__What needs to be done__: For this exercise, reproduce the entries below exactly, but only from the line containing "Contacto (1123, 19)" through the line containing "Ropa de hombre (547, 129)", both included.
═════ Listed entries ═════
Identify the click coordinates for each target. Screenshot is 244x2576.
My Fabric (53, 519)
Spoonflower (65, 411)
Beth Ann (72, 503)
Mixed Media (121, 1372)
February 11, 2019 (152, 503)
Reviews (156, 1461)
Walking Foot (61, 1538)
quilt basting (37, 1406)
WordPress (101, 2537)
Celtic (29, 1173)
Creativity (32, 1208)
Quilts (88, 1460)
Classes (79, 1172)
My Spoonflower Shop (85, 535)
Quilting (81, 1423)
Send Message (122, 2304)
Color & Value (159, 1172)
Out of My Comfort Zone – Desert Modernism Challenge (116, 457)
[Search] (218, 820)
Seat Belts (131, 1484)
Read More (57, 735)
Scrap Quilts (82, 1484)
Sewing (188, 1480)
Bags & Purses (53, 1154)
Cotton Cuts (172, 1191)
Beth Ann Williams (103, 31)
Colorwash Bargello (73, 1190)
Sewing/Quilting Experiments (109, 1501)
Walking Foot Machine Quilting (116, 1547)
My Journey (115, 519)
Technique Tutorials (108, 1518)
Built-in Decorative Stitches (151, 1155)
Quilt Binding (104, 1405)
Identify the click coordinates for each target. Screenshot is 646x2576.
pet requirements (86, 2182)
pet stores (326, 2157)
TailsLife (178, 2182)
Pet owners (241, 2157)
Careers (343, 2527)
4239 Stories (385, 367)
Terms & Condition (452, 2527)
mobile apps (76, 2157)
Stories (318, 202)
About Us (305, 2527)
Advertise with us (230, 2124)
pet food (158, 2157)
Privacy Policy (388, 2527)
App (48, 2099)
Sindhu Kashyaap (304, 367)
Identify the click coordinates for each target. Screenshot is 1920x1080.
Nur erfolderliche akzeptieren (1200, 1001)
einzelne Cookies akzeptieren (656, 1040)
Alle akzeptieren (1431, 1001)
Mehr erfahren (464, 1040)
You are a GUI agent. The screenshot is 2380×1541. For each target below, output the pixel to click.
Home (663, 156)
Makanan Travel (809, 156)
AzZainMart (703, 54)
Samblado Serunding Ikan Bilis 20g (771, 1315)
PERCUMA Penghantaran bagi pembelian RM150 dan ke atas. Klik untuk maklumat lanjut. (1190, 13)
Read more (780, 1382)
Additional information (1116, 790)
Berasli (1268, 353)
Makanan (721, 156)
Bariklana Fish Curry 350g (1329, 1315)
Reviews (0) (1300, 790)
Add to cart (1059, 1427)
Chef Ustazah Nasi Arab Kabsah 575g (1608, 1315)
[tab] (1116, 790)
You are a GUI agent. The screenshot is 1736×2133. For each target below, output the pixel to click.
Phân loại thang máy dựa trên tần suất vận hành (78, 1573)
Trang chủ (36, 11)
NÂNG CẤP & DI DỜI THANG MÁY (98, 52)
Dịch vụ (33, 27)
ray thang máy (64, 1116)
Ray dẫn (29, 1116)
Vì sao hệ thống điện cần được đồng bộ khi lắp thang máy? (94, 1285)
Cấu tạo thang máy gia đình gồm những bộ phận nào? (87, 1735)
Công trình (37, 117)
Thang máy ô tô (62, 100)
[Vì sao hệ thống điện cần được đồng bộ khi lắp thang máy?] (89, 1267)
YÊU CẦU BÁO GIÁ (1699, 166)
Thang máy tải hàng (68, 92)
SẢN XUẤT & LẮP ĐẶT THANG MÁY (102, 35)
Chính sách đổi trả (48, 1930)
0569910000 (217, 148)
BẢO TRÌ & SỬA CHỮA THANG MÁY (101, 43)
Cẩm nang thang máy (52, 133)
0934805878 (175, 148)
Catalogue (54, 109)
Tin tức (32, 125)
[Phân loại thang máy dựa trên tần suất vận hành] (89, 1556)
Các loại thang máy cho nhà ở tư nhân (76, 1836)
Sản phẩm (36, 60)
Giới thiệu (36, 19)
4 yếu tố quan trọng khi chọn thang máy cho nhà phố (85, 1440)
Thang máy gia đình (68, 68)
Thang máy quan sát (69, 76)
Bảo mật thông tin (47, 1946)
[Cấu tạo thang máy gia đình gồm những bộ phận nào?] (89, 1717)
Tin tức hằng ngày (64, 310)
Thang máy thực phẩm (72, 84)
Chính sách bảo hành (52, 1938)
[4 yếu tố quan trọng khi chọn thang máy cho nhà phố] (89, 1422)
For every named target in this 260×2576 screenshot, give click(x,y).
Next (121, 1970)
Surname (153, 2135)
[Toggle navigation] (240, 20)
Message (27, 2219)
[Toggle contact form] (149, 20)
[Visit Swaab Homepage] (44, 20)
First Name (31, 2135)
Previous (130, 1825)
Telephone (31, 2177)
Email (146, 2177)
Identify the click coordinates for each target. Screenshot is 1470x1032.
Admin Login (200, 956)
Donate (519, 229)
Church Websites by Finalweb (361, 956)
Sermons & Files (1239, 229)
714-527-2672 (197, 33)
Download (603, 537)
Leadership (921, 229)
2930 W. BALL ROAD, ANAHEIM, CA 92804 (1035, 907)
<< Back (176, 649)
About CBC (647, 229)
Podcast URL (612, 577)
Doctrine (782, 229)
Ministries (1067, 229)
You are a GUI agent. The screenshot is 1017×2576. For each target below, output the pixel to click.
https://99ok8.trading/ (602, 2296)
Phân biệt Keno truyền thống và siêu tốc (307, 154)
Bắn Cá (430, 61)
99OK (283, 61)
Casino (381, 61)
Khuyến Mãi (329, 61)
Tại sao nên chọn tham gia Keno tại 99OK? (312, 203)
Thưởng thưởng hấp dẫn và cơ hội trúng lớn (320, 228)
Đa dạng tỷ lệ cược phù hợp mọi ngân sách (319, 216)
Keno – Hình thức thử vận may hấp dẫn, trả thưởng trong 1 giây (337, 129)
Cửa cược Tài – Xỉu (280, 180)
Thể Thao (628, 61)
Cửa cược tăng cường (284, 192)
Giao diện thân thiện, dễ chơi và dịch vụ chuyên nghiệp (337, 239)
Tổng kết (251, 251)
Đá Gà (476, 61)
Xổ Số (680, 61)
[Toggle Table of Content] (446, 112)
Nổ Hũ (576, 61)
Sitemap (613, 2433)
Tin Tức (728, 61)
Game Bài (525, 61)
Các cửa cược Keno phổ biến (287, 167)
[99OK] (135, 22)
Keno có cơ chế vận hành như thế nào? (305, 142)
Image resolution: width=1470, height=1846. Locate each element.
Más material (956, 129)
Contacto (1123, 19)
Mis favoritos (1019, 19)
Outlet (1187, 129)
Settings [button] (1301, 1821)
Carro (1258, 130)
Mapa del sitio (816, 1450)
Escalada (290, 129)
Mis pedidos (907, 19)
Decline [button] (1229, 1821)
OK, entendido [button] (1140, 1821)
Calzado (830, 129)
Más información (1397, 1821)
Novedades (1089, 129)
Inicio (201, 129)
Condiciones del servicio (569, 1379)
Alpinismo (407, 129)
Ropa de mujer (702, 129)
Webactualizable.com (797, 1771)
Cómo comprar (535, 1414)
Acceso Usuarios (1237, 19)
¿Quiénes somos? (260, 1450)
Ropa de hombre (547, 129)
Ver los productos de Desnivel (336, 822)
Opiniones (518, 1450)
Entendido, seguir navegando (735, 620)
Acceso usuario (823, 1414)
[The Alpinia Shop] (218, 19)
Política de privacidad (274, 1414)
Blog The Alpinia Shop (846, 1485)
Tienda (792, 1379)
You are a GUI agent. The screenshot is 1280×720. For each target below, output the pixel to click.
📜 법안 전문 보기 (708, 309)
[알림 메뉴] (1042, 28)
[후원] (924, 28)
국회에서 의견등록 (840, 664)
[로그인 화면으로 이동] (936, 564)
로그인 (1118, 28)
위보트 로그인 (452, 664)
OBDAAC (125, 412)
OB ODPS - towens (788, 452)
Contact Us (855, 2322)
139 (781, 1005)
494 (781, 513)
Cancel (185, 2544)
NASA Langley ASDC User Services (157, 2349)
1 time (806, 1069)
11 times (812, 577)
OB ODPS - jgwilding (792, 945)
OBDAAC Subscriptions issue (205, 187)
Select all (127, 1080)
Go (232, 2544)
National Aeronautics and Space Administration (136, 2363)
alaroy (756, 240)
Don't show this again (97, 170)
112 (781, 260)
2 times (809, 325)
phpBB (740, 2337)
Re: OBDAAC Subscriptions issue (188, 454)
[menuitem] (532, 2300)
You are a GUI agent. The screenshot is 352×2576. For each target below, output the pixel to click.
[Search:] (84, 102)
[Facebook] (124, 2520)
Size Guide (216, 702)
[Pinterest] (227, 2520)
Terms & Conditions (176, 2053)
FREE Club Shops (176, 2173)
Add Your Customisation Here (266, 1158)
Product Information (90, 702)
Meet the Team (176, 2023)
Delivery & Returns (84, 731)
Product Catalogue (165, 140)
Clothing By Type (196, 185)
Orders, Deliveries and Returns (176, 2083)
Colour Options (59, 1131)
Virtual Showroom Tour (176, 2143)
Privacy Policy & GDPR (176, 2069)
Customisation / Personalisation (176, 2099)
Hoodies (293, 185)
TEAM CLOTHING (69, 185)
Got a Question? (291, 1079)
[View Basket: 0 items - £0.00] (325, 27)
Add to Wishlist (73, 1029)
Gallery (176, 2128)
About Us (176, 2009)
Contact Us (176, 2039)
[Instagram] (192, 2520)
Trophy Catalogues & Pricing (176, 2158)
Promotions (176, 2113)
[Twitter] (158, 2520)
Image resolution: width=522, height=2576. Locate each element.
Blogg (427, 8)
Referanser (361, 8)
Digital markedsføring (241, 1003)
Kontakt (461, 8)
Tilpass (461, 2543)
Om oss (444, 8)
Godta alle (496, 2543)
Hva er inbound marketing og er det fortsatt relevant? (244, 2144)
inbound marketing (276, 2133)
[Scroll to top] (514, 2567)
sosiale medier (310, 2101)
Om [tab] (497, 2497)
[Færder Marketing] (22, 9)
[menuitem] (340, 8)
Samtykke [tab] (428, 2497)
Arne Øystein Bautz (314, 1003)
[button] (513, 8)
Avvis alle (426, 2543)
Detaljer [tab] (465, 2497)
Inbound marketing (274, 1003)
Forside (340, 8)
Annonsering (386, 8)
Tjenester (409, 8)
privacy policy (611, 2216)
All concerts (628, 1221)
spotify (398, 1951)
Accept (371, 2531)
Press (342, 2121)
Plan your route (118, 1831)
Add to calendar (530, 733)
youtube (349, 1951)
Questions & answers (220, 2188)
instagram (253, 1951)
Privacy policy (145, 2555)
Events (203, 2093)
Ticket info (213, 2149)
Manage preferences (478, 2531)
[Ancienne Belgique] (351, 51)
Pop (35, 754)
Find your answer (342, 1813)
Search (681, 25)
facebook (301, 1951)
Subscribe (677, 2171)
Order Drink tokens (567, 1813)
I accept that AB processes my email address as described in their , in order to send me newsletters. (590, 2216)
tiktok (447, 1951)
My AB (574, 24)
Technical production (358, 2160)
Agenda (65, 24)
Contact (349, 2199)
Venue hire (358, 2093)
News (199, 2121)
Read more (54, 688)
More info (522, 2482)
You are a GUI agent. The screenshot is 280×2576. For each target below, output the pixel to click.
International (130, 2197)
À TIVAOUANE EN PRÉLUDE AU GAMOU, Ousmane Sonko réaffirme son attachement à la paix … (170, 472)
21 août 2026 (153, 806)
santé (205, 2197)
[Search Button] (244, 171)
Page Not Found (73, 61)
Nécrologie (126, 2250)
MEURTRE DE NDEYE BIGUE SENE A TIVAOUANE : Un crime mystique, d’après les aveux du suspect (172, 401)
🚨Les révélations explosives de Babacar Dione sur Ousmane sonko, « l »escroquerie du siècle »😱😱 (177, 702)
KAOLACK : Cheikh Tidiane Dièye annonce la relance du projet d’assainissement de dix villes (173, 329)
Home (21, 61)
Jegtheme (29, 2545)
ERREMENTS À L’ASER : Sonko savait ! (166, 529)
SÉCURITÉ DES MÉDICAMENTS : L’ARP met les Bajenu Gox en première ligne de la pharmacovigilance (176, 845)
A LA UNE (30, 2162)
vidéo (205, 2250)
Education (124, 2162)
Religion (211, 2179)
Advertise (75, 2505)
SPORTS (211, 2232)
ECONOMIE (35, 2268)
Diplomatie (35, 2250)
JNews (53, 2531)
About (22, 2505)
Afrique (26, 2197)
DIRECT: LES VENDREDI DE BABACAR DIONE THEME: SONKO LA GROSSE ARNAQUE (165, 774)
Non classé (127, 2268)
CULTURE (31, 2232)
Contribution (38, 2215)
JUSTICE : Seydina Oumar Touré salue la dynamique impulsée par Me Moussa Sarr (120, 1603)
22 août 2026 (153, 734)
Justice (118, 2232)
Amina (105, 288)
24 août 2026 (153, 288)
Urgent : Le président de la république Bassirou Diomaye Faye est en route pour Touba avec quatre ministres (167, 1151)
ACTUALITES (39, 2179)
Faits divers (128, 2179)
═════
__Expected answer__:
Contacto (1123, 19)
Mis favoritos (1019, 19)
Outlet (1187, 129)
Settings [button] (1301, 1821)
Carro (1258, 130)
Mapa del sitio (816, 1450)
Escalada (290, 129)
Mis pedidos (907, 19)
Decline [button] (1229, 1821)
OK, entendido [button] (1140, 1821)
Calzado (830, 129)
Más información (1397, 1821)
Novedades (1089, 129)
Inicio (201, 129)
Condiciones del servicio (569, 1379)
Alpinismo (407, 129)
Ropa de mujer (702, 129)
Webactualizable.com (797, 1771)
Cómo comprar (535, 1414)
Acceso Usuarios (1237, 19)
¿Quiénes somos? (260, 1450)
Ropa de hombre (547, 129)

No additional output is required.